Мы шли по парку Сунпу, держась подальше от замка. Вишня не цвела, но в воздухе слышался стрекот одиноких цикад. Он взял меня за руку, напульсник прижался к моему запястью, шрамы на его руке щекотали мою кожу.

Близилось время ужина, небо начало менять цвет, наш последний день подходил к концу.

Томохиро завел меня в комбини и купил нам бенто, продавец подогрел их в серебряной микроволновке. Мы прошли мимо остановки, запах терияки и кацу карри щекотал нос.

Я не спрашивала, куда мы идем. Я знала.

Работы в Торо Исэки были завершены, ограждения лежали стопкой, ожидая, когда их вывезут.

Там ходили студенты, девушки с парнями под руку. Возле музея Торо и по другую сторону от леса веселились и шутили ученики.

Я смотрела и понимала, что что-то ускользает от меня.

- Похоже, придется искать другое убежище, - сказал Томохиро, но его голос звучал печально, я чувствовала то же самое. Мы безмолвно шли мимо деревьев. Чирикали трясогузки, готовившиеся спать. Древние хижины окружала выстриженная трава, что когда-то была длинной.

А еще был выжженный участок, где упало тело дракона, и только эта метка говорила, что здесь что-то случилось.

Томохиро сжал мою руку и притянул меня ближе. Мы проникли в одну из хижин, пока никто не смотрел. Солнце над нами проникало в щели соломенной крыши.

- У нас будут проблемы, - прошипела я.

- Кто бы удивился, - улыбнулся он и поцеловал меня.

Мы сидели у стены долгое время, глядя на небо, что темнело. Мы смотрели, как угасает наш последний день, как жизнь идет дальше.

Я попыталась свернуть не туда, пока мы шли к автобусной остановке. Мир ускользал из-под ног.

Томохиро не мог попасть в аэропорт в Токио, но когда мы остановились у моей двери, двери Дианы, он сунул мне в руку конверт, заставив пообещать, что я прочитаю его в самолете.

Он прижался к моим губам в жадном и сладком поцелуе и умчался раньше, чем я успела попрощаться, прижав к лицу руку, поворачивая к лифту. Я прижалась к стене, слушая, как закрываются двери лифта. Чернила появились в коридоре передо мной, следы напоминали скрюченные пальцы.

Они меня не достанут.

- Может, бутерброд перед полетом? – спросила Диана в аэропорту. Я покачала головой. Я ничего не могла в себя впихнуть. Никак не могла есть. – Чай? Еще что-нибудь?

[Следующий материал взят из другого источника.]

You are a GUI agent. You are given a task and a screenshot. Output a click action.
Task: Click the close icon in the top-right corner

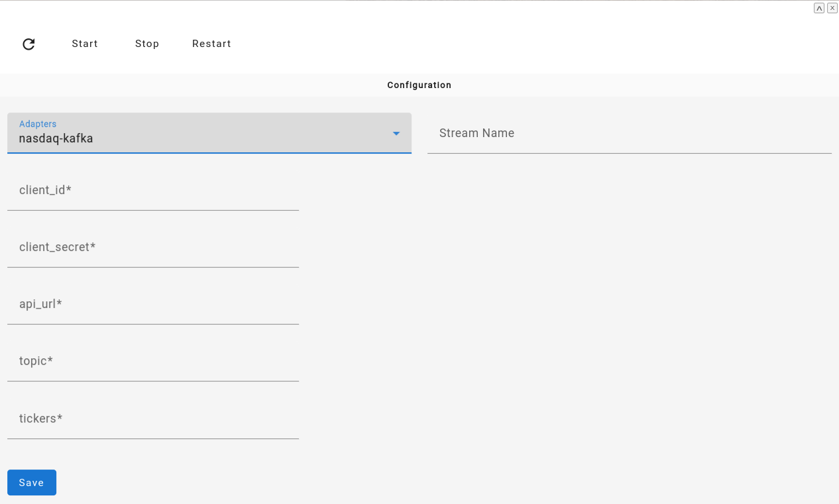click(832, 7)
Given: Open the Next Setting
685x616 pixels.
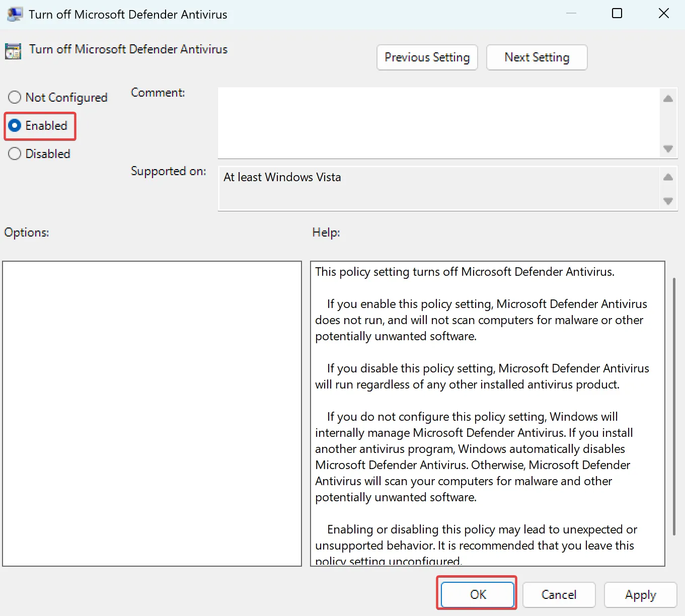Looking at the screenshot, I should [537, 57].
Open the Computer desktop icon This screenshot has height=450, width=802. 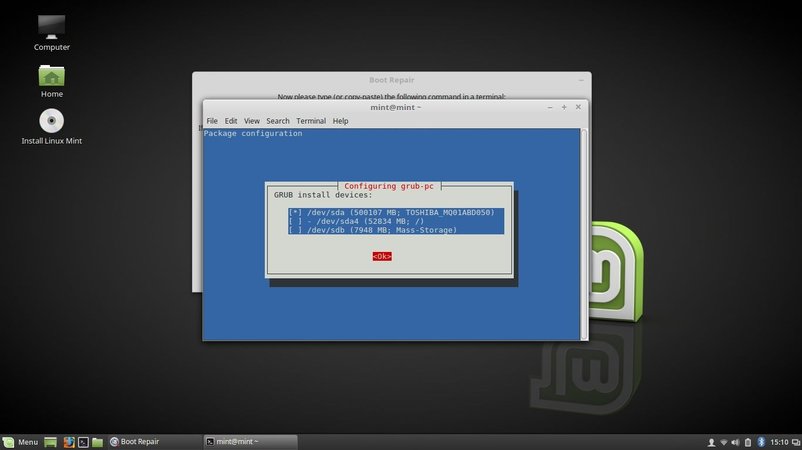51,28
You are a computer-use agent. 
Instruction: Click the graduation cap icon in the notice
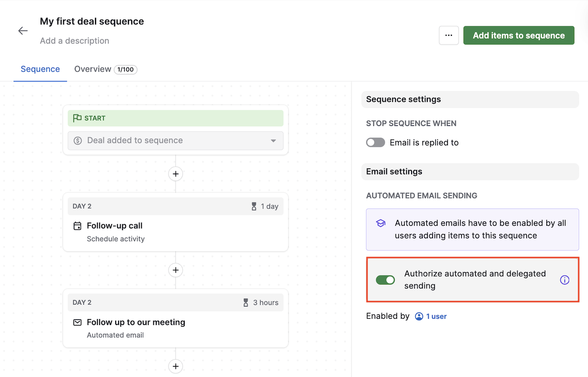pos(381,223)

Мы словно снова стали чужими, словно вернулись к тому времени, когда я только прибыла сюда. А ведь я только начала думать, что мы поладили. Она не была неподходящим кусочком мозайки, она завершала своим кусочком все.

Мы стояли у ворот безопасности.

- Что ж, - сказала она.

Что ж.

- Передавай привет от меня бабушке и дедушке, - сказала она. И погладила меня по голове. У нее была такая же улыбка, как у мамы, когда она пыталась скрыть грусть. – Они будут рады тебе.

- Спасибо, - сказала я.

- Обращайся, - ответила Диана.

- Нет, - сказала я, глядя ей в глаза. – Спасибо. За все.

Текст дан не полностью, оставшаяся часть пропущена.